DATA PROVIDED.

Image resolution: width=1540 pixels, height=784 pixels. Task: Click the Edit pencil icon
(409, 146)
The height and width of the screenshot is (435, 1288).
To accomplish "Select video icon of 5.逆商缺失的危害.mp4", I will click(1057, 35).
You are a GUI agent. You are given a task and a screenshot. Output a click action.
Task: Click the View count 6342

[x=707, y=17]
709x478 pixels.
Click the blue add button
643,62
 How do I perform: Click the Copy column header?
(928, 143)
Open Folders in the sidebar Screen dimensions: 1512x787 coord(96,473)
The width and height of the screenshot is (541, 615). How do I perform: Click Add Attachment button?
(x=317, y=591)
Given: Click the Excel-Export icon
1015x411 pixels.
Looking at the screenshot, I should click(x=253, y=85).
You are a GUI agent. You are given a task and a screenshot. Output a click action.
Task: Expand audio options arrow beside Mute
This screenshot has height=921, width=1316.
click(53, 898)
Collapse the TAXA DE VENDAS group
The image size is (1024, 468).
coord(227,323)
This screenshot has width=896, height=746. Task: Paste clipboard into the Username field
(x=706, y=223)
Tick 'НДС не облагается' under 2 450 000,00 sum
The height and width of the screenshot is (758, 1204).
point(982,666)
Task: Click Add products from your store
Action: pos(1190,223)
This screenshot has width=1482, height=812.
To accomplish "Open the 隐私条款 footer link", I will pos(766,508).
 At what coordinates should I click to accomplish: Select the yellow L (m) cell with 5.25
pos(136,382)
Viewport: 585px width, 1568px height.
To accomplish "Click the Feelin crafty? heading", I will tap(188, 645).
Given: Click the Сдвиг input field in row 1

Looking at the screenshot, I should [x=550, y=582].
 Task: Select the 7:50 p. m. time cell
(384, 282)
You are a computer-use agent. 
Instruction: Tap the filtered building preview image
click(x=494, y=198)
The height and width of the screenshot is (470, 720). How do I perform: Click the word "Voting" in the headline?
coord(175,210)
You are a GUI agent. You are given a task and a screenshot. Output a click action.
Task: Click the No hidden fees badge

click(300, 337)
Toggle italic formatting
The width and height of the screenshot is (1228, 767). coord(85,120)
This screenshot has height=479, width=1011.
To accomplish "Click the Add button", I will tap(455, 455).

WORK INSTRUCTIONS.
Locate each line in the rows above that contains the string "should", and copy those lines out. Case counts.

SOLUTION.
Looking at the screenshot, I should click(x=253, y=85).
 At what coordinates should I click to accomplish: Select the yellow L (m) cell with 5.25
Looking at the screenshot, I should [x=550, y=582].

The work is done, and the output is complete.